David Cohen, general counsel, and Holly Lindvall, senior vice president of human resources and diversity, will be phased out and replaced by a team of Steve Cohen’s choosing, the owner announced in a staff-wide email. This is part of a larger initiative meant to address some of the issues WilmerHale uncovered after interviewing 82 current and former employees and 25% of the Mets’ full-time staff.

Changes will include expanding the scope of the organization’s anti-harassment and anti-discrimination policies, streamlining methods for employees to report concerns, and ensuring that the legal and human resources departments conduct transparent, timely investigations of possible issues.

They’ll also expand the "non-fraternization, dating, and romantic relationships policy" as it relates to people who work for the Mets, those who work with Major League Baseball and those who cover the team.


Steve Cohen added that there will be zero tolerance for those who look to retaliate against workers who report an issue or concern. The Mets also will hold organizationwide and departmentwide "town halls" and Q&As.

Additionally, the organization will look to expand efforts to promote diversity in hiring, "including the executive leadership level," the memo said. The letter didn’t specify how the Mets intend to do this.

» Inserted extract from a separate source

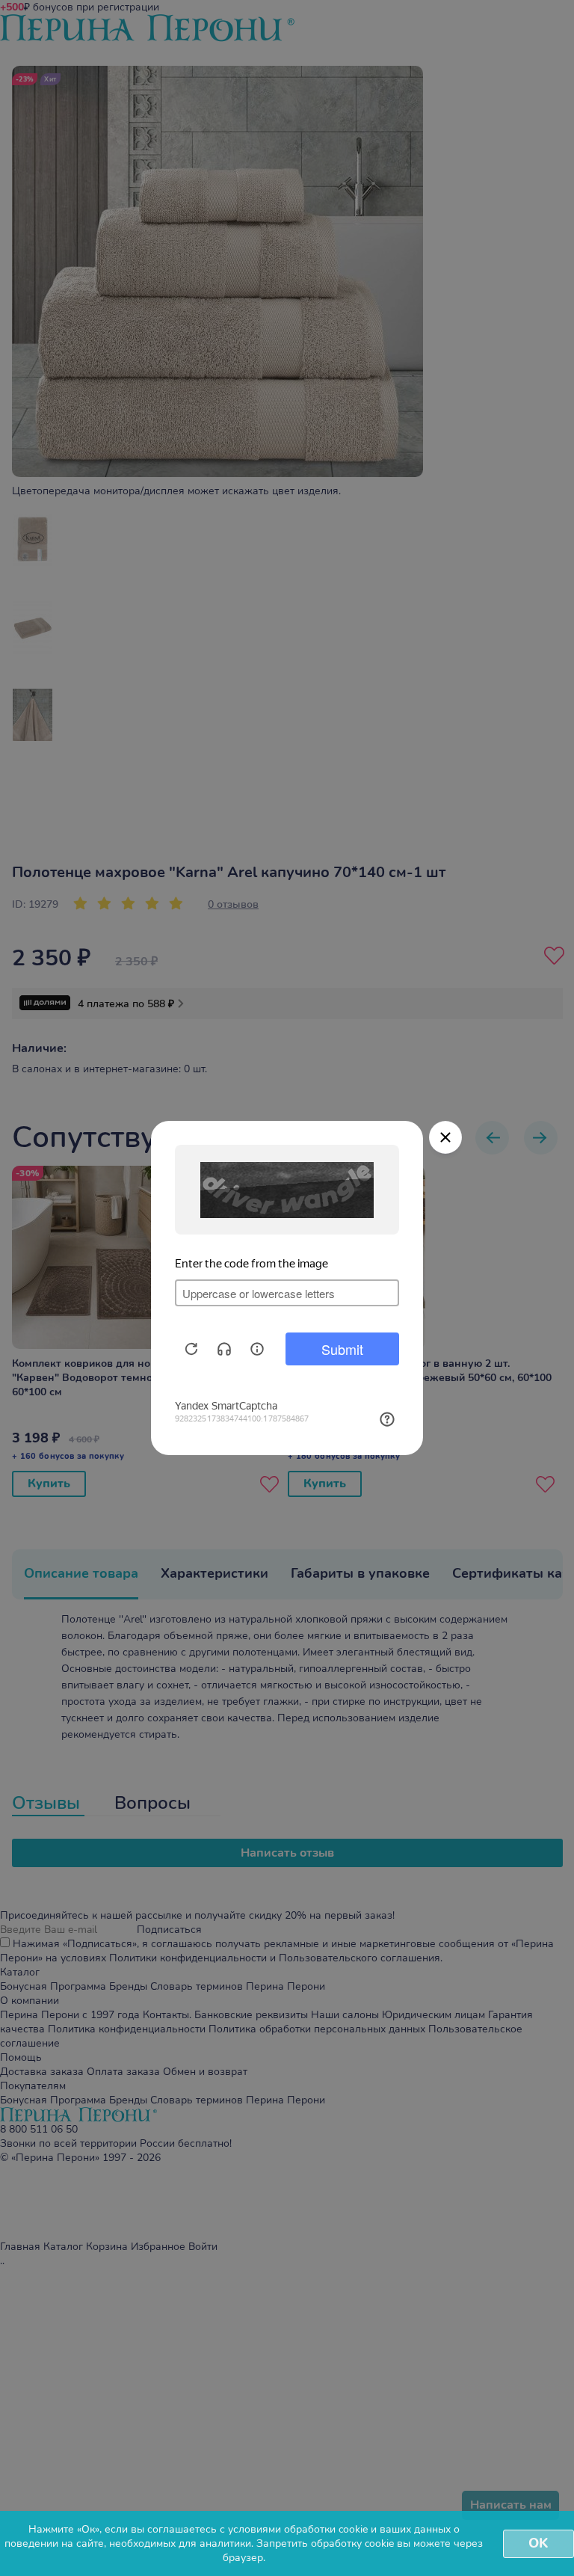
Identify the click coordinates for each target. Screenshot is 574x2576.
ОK (538, 2543)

"All employees will have the opportunity to provide honest feedback about our managers and department leaders through upward evaluations," the letter read. "I believe that management accountability is an important part of a productive and healthy culture."

All this comes as a result of at least three well-publicized instances of harassment or impropriety. Former manager Mickey Callaway is serving a two-year suspension from baseball for sexually suggestive texts he sent to a number of female reporters during his time with Cleveland and the Mets. Former general manager Jared Porter was terminated after it was uncovered that he sent multiple explicit texts and an unsolicited photo to a female reporter in 2016 while with the Cubs.

In April, The Athletic reported on several instances of alleged bad behavior in the Mets’ workplace, including a former employee who called workers there "pawns in a toxic workplace environment."